— Start ROWS —

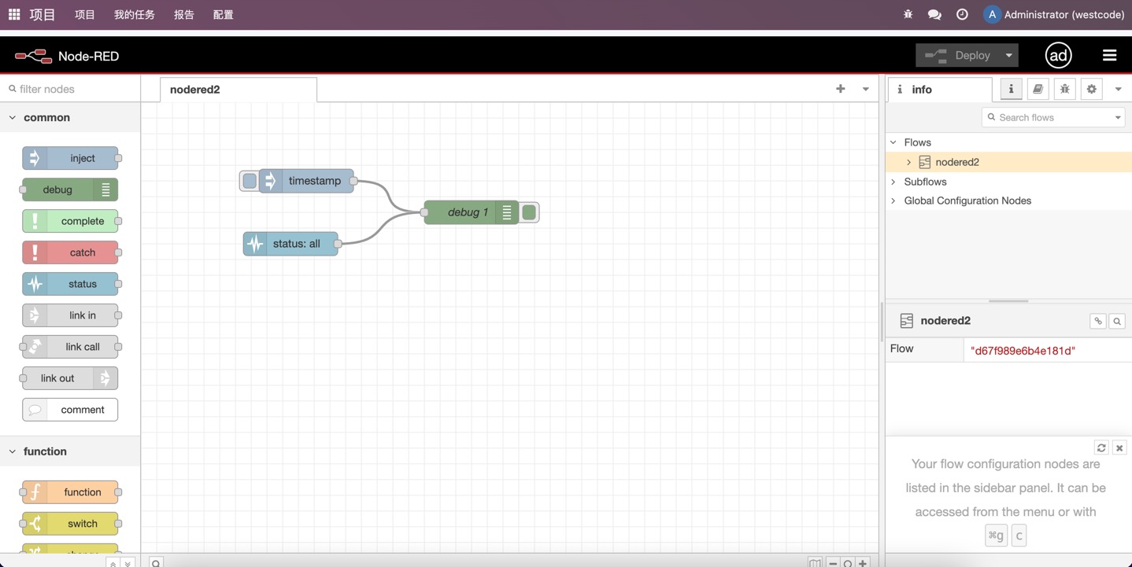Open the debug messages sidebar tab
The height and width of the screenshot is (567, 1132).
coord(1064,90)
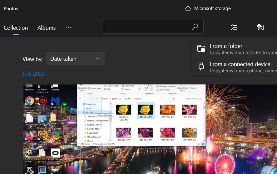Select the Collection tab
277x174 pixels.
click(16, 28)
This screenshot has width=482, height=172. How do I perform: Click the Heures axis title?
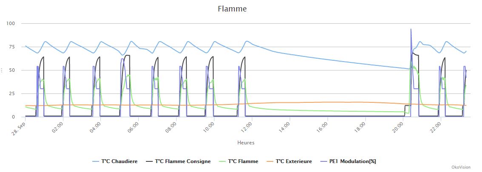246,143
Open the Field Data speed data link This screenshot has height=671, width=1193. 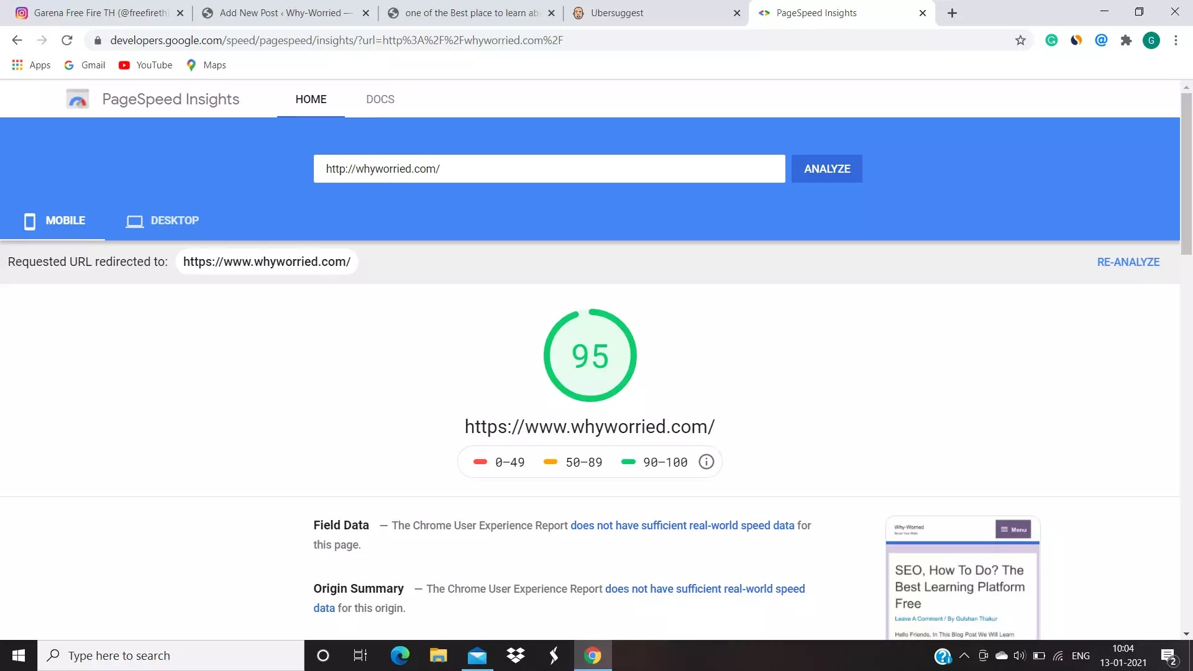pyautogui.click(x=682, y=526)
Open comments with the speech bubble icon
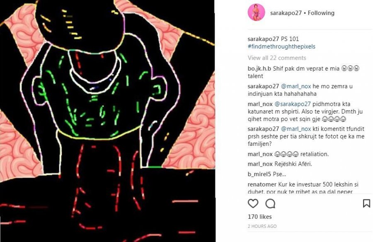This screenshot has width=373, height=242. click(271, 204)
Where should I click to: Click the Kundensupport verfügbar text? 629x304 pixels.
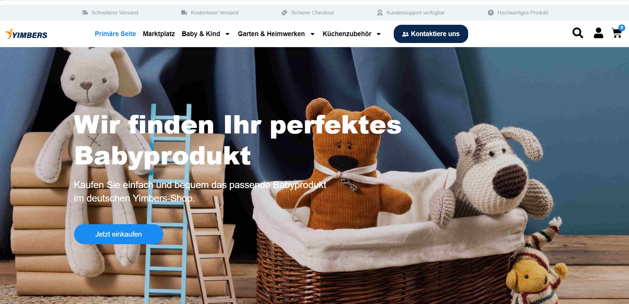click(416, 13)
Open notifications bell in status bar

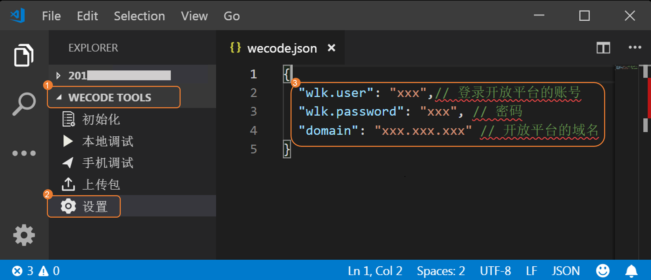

— End ROWS —

YOUR GOAL: Reproduce the entries starting at the line that contains "Where should I" and ending at the end of the entries, including the requests. Increase every coordinate in the answers by 108, and omit the pictures.

COMPLETE OUTPUT:
Where should I click to: Click the Kundensupport verfügbar text? 629x304 pixels.
click(524, 121)
Open notifications bell in status bar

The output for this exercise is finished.